Minitest::Benchmark: A Practical Example

Written: May 7, 2015

It’s not old, it’s vintage.

This post was last updated some years ago and hasn’t been updated recently. Be aware that some of the content, tools, and techniques described may not be completely up-to-date.

In the last post, we looked at Minitest::Benchmark as a high-level concept and sketched out a basic structure for how we might test with them. I don’t know about anyone else, but I’ve gotta say: the process of researching and writing that post gave me a lot of perspective on what Benchmarks do and where my own tests could benefit from their use. There’s a limit, though, to what you can learn from looking at technology from 10,000 feet. What usually delivers the most bang for my buck is seeing how a thing is used in practice, trying it out myself, and seeing where I’m getting value from it.

In this post, we’re going to take a first crack at a practical benchmarking example to get started down that path. When we’re finished, we’ll reflect on what we’ve observed and what, if anything, we’ve learned from it.

The code under test

Keep Calm and Get Sorted

Recall from the previous post that Benchmarks run the code in a given block against progressively larger workloads. So as much as I didn’t want it to come to this, the example that I chose for this post is sort algorithms. Why?
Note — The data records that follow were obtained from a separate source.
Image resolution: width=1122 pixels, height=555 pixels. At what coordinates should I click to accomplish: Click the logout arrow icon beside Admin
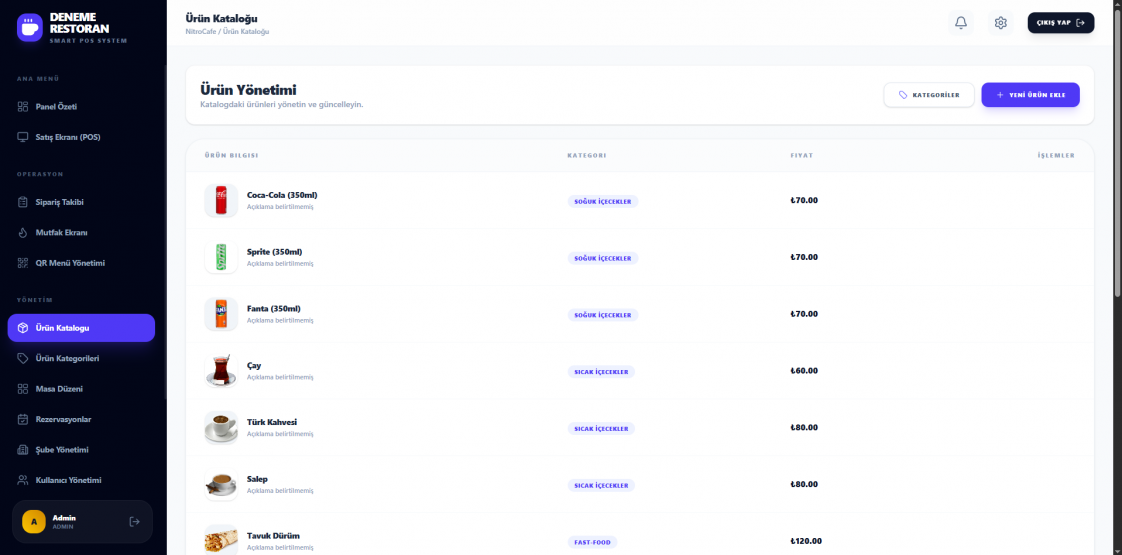(x=135, y=522)
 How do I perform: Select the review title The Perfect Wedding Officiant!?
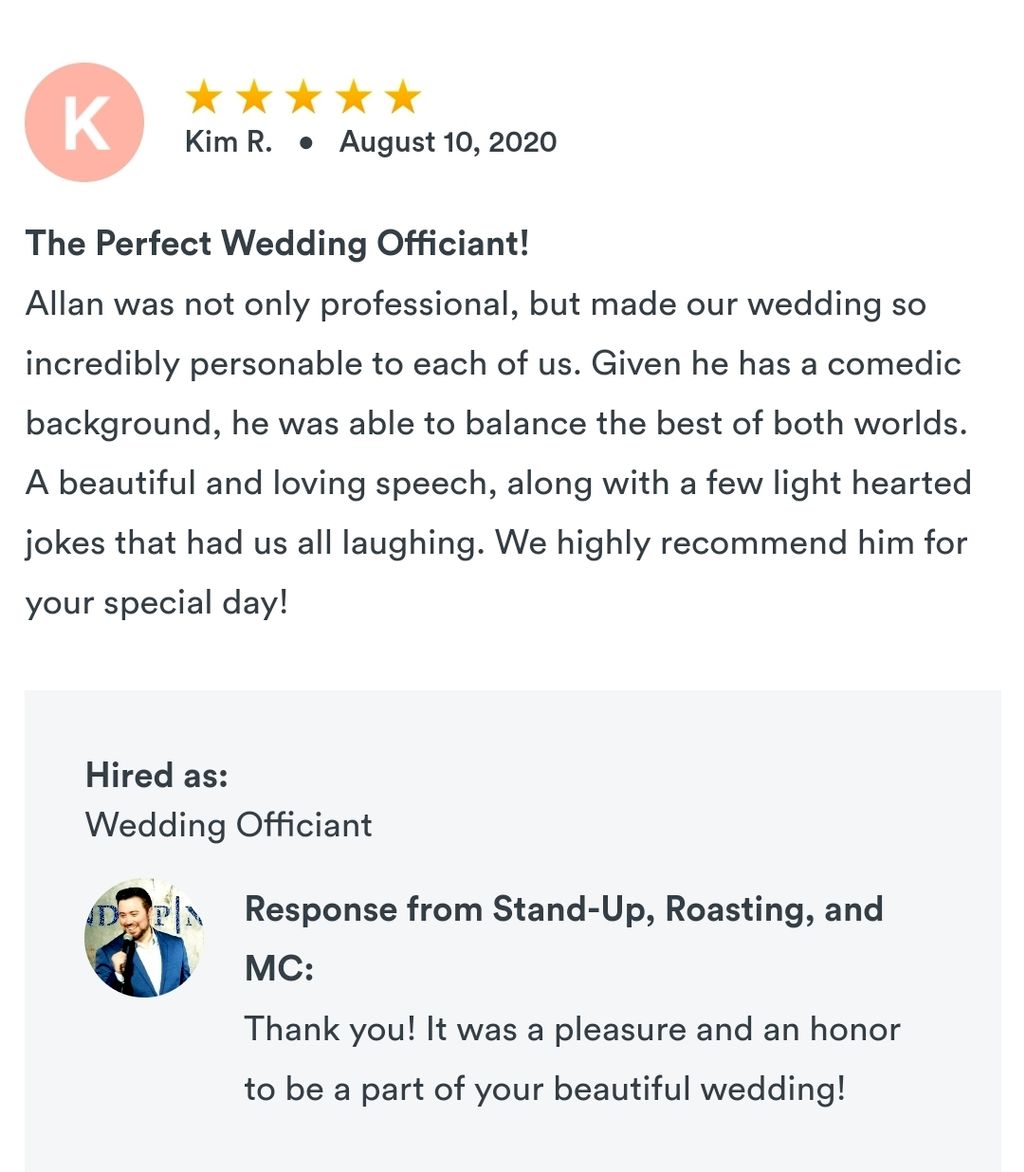277,244

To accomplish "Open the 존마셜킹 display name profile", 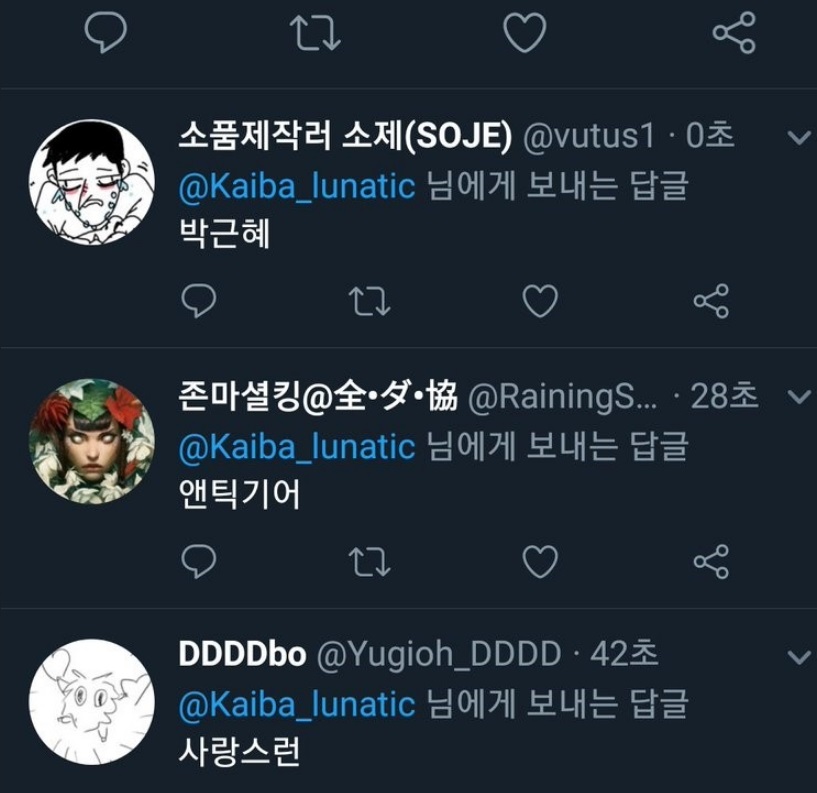I will (318, 396).
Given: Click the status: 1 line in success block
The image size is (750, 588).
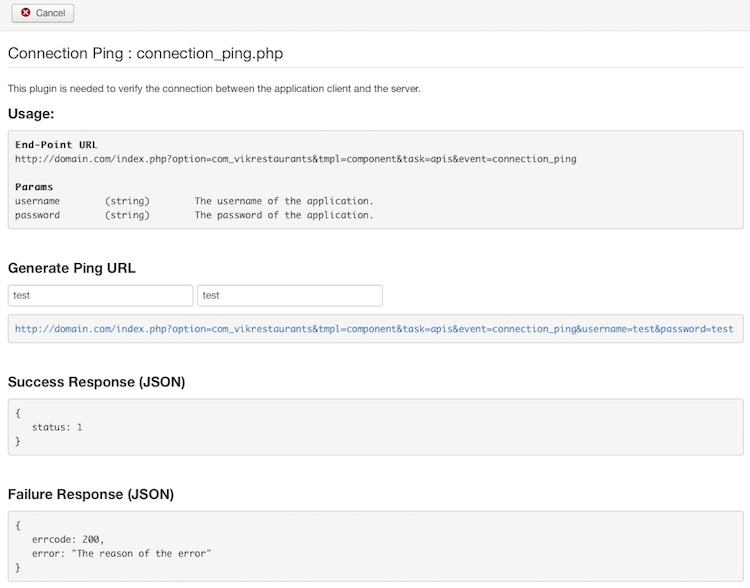Looking at the screenshot, I should click(x=57, y=427).
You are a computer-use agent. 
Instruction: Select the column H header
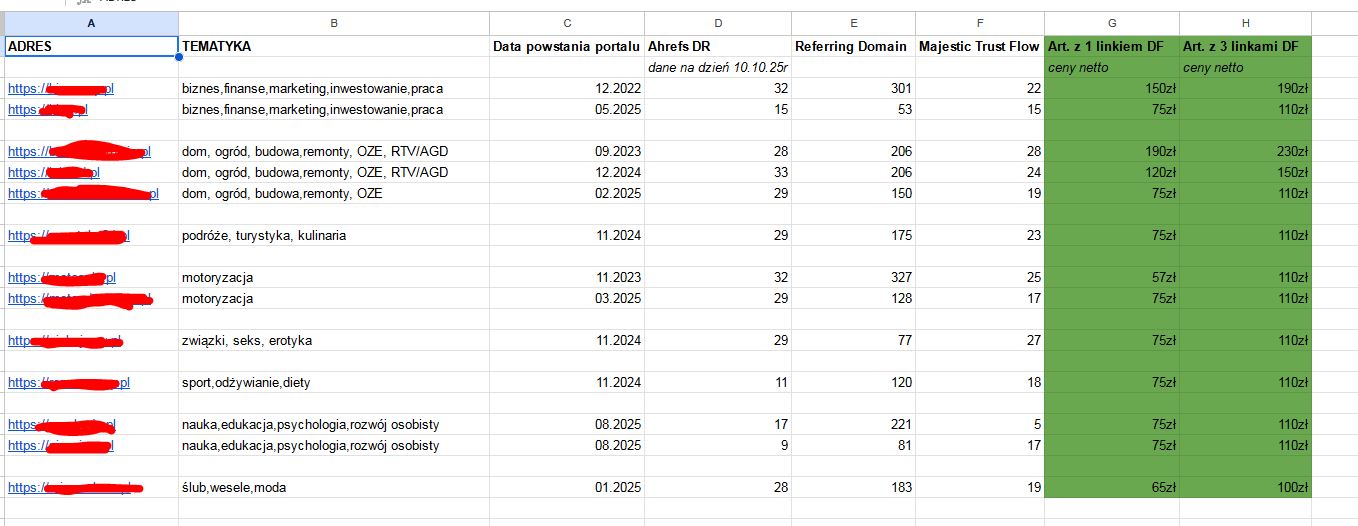click(x=1245, y=23)
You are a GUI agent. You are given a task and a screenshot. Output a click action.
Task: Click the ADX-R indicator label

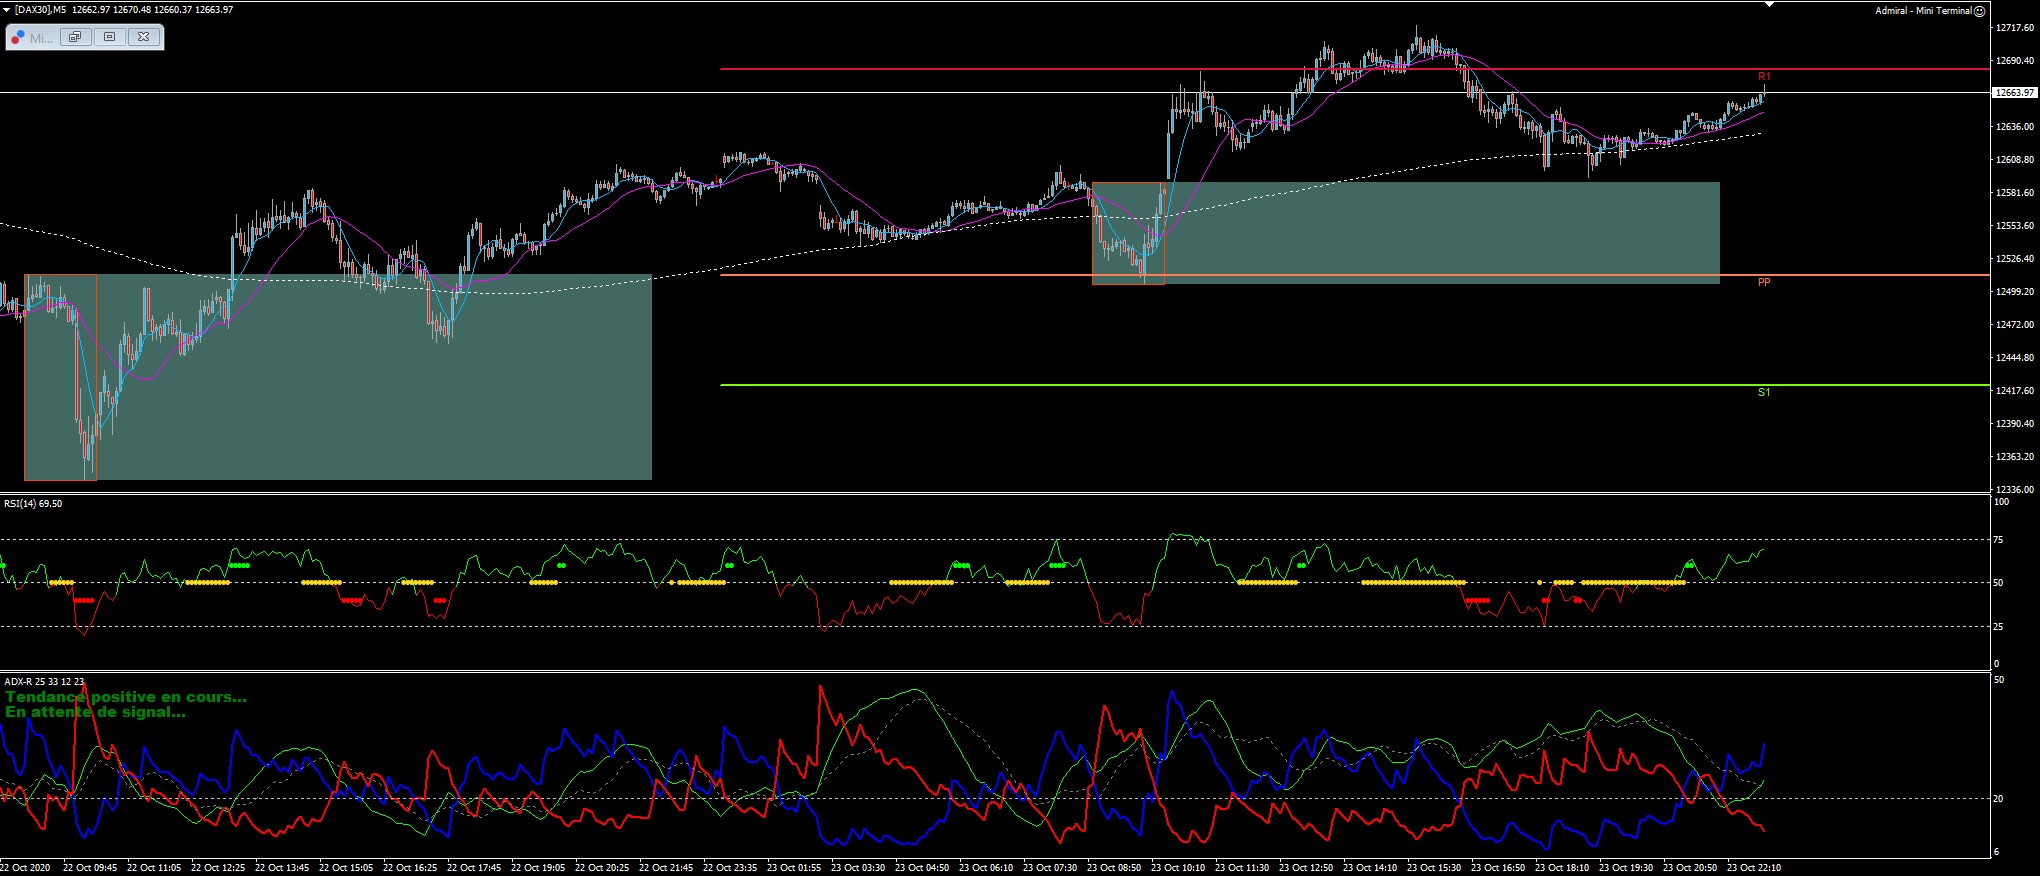coord(44,682)
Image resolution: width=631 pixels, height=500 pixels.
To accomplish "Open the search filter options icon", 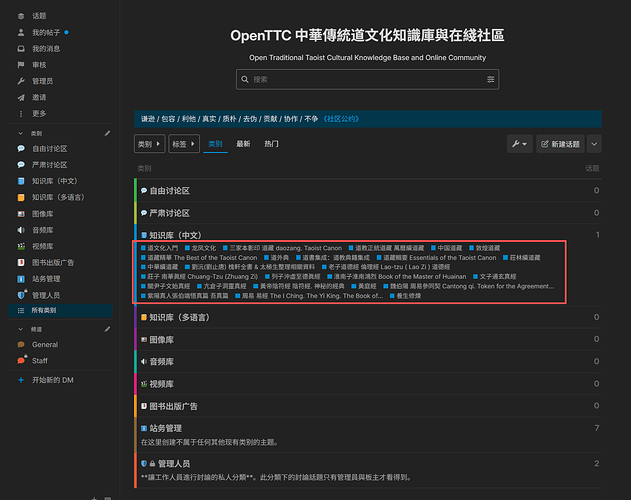I will click(x=491, y=79).
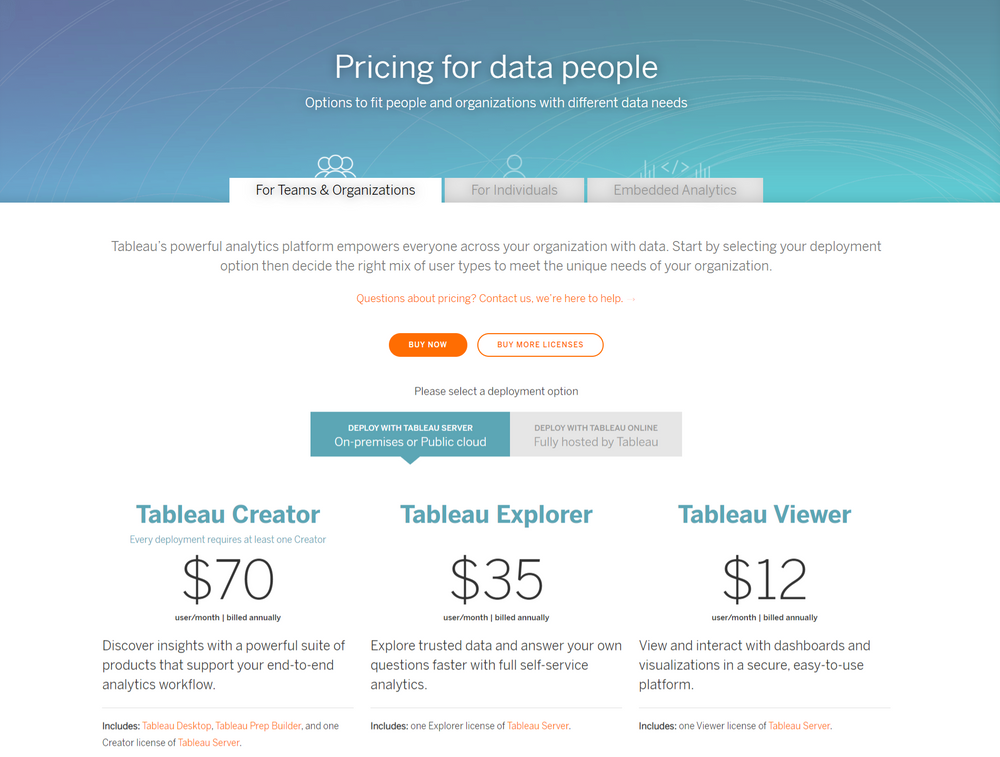Click the Tableau Explorer heading
Screen dimensions: 1000x757
click(x=496, y=514)
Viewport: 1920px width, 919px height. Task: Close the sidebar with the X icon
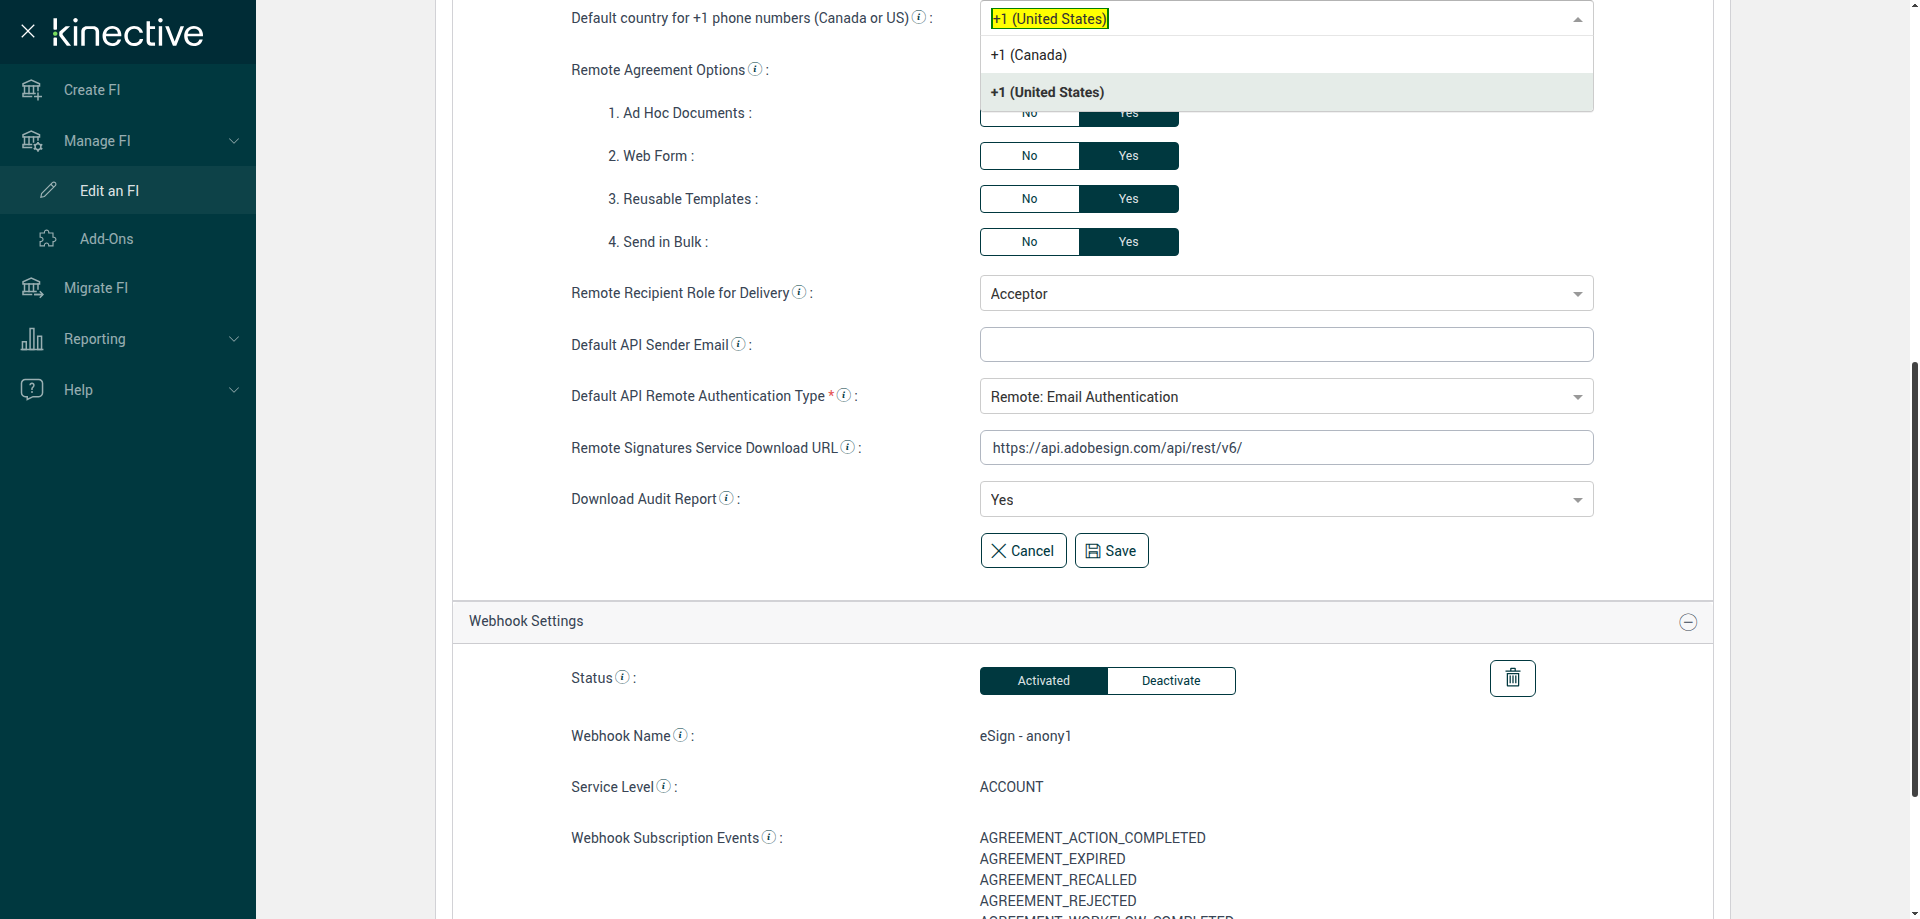(28, 31)
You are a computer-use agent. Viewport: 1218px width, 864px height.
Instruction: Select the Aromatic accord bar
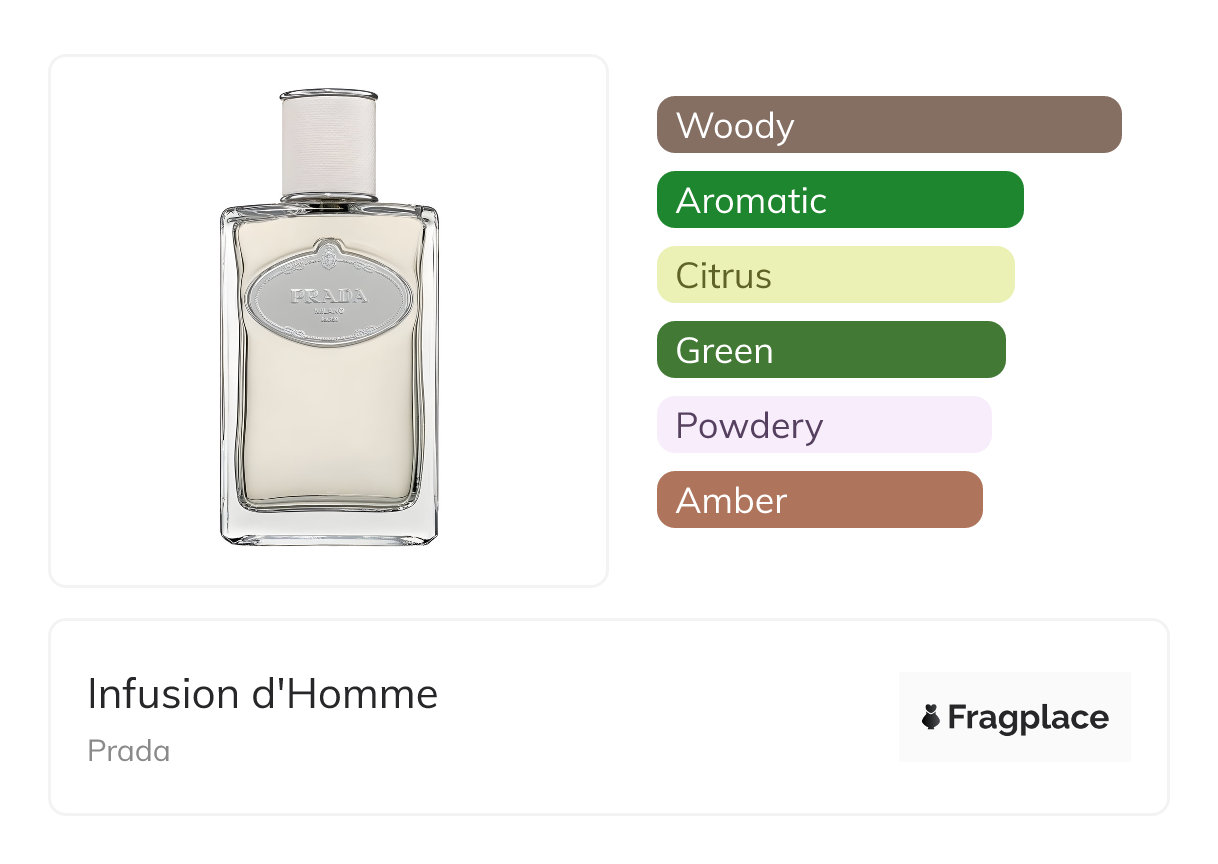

  • They’re familiar to a lot of programmers from CS courses they took years ago. (Or in some cases, even decades…)
  • Their performance characteristics are comprehensible and predictable.
  • The workload is easily quantifiable as the size of the list of items to be sorted.

For demonstration purposes, it’s enough to implement just one or two sorting algorithms, preferably with differing performance characteristics, and to build out a practical example project. In this case, I took insertion sort and merge sort as examples.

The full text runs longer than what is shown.